I am researcher interested in combining the PRCS with the ACS, as I am interested in learning how nativity differences among Puerto Ricans are associated with different outcomes. I learned that the PRCS, as downloaded from the IPUMS USA website, does not have cluster and strata variables. So, I am wondering how to best account for the complex sample design of both surveys when doing my analysis.
Would you recommend me to create a value for the cluster and strata that identify respondents from the PRCS, so I can use the cluster and strata in my analysis? That is, to give the strata and cluster variables a random value for those interviewed by the PRCS. OR Would you recommend me to use the replicate weights instead?
I used the replicate weights for the mean estimations and regression analysis, which works fine. However, I am having problems running post-estimation commands after using the replicate weights because the STATA post-estimation commands are based on the assumption that the standard errors are linearized NOT brr.
I would appreciate your help about how to best account for the complex survey design of a sample from a dataset that combines the PRCS with the ACS.
In order to create cluster and strata for the PRCS samples, you can follow the same method as used to create them for ACS samples. For strata, you will need to concatenate STATEFIP and PUMA. For cluster, it can be generated like so: 1000000000*year+(serial*10)+datanum. Since datanum is unique across samples, this will allow you to create unique clusters after combining the ACS and PRCS samples.

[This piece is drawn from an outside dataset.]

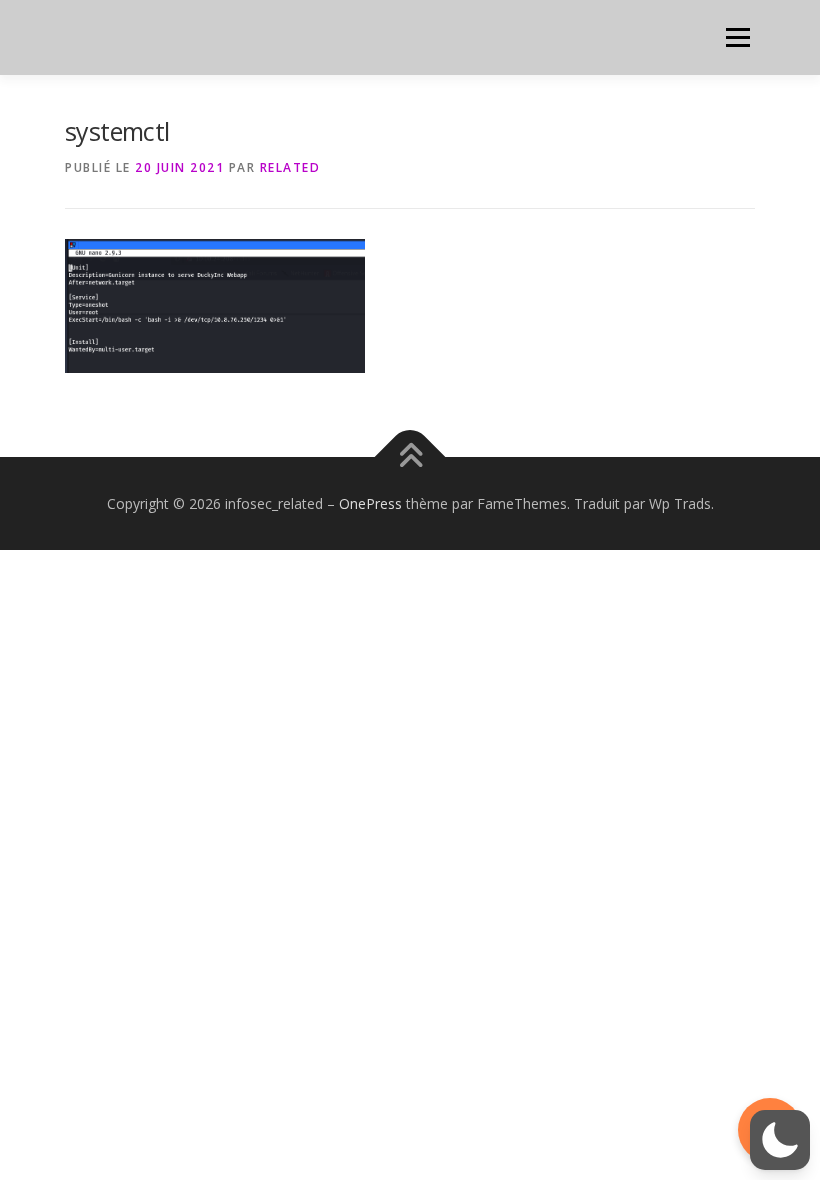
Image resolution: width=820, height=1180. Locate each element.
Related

You are correct that STRATA and CLUSTER variables are not available for PRCS data (as shown in the availability tabs for each variable). The Census Bureau provides replicate weights for PRCS data; these should enable you to estimate standard errors. If, however, your analysis combines PRCS and ACS or you require postestimation commands that are not available when using replicate weights, you will need to calculate STRATA and CLUSTER variables using the methods mentioned above with one modification. The variable DATANUM has been replaced by SAMPLE; details are available on the SAMPLE variable description page. I can’t be sure, but I assume the “1000000000” in the CLUSTER formula is designed to ensure that values are unique as SERIAL only uniquely identifies a household within a sample.